Six objections to Microsoft Office Communications Server

After the announcement applause dies down, hard questions remain

Remember the old philosophical puzzler: If a tree falls down in a forest and nobody is there to hear it, are we sure it made a sound? With Tuesday's launch of Office Communications Server 2007, Microsoft is trying to render centuries of existential debate moot. Because as years of hype around OCS show, when Microsoft launches a new product, everyone wants to hear about it.

Today's ceremony in San Francisco, which will be keynoted by soon-to-retire chief software architect Bill Gates, will feature dozens of announcements by telecom vendor partners, as well as testimonies from 155 companies that have beta-tested OCS.

True to its Type-A nature, Microsoft has been preparing five years for today's launch, according to Mike Gotta, an analyst at the Burton Group, who wrote in his blog that it's "one of the most faultlessly executed multiyear strategies that I have seen from a vendor in some time."

OCS, the successor to Live Communications Server (LCS) 2005, adds key features such as Internet telephony and Web conferencing. Some say that on technical merits alone, those changes don't justify the attention OCS is getting.

OCS is a mere "refresh and rebrand" of LCS, said Nora Freedman, an analyst at IDC.

"The importance of this news is mainly that it's Microsoft," said Zeus Kerravala, an analyst at Yankee Group Research in Boston.

Microsoft being Microsoft, many are pinning their hopes on OCS to kick-start the unified communications (UC) market into gear -- something even formidable names such as Cisco Systems, Nortel Networks and others have yet failed to do.

That will help "all boats rise (even those that are delivering competitive alternatives)," Gotta said.

Yet, various concerns -- some legitimate, some pure FUD from Microsoft's co-opetition -- remain. Here are some six examples.

1) Should I entrust my telephone system to a software vendor?

With LCS, Microsoft relied on Siemens Communications Inc. to provide the voice telephony component of the software. But with OCS, Microsoft is doing VOIP itself, an area in which competitors charge it has little history or credibility.

"Microsoft has significantly underestimated the amount of work it takes to build a new voice system," said Mark Straton, senior vice president of global marketing at Siemens, which has since realigned itself with IBM's competing Sametime software. Microsoft is being "somewhat naive."

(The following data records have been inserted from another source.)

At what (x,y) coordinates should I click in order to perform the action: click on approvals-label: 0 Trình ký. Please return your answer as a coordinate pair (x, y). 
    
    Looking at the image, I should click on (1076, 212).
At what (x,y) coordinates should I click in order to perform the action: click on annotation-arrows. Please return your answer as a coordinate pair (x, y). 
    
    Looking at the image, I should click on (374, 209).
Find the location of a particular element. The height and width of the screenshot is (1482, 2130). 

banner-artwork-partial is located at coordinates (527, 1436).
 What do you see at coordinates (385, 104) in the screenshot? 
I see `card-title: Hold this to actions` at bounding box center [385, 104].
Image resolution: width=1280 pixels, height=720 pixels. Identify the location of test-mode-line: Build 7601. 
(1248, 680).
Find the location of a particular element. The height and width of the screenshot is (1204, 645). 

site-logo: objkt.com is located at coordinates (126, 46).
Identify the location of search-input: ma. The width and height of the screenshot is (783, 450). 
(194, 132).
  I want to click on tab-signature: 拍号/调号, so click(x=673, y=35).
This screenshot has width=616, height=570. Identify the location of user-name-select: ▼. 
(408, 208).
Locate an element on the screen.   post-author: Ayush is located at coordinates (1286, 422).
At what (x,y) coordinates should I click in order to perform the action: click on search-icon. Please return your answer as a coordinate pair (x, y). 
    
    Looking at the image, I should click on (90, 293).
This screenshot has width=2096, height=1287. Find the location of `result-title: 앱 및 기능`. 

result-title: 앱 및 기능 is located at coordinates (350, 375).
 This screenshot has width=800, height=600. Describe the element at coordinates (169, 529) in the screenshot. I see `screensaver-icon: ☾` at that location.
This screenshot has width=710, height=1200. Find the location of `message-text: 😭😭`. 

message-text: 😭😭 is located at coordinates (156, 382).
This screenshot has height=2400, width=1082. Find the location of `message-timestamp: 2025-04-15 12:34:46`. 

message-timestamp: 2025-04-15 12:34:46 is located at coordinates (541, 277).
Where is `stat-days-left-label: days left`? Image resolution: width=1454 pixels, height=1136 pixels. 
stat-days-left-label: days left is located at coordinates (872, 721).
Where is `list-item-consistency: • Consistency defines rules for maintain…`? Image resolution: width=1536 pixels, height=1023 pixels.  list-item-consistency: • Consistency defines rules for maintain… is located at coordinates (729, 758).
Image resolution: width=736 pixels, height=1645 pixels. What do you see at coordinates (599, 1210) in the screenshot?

Microsoft is also minimizing the likely degradation in audio quality as users are switched from conventional PBXes to VOIP-based ones, said Paul Lopez, general manager of marketing at NEC Unified Solutions.

"When you go from a 64Kbit/sec. circuit to a highly compressed 5Kbit/sec. stream, it's like going from a CD to an MP3," Lopez said. "Users may be getting desensitized to what true toll-quality voice should be, but audio engineers will tell you there is a big difference."

Microsoft maintains, however, that OCS' adaptive codec, combined with tools such as the Quality of Experience Monitoring (QOEM) server, which lets system administrators monitor and fix sound quality, will provide as good or better-sounding calls than conventional PBXes.

One OCS beta tester, Lionbridge Technologies, agrees. A full-time user of LCS since 2006, the software localization firm upgraded to OCS nine months ago.

Today, its 4,300 employees -- scattered in 50 offices worldwide -- make 400,000 VOIP minutes worth of calls per month, according to Oyvind Kaldestad, IT director.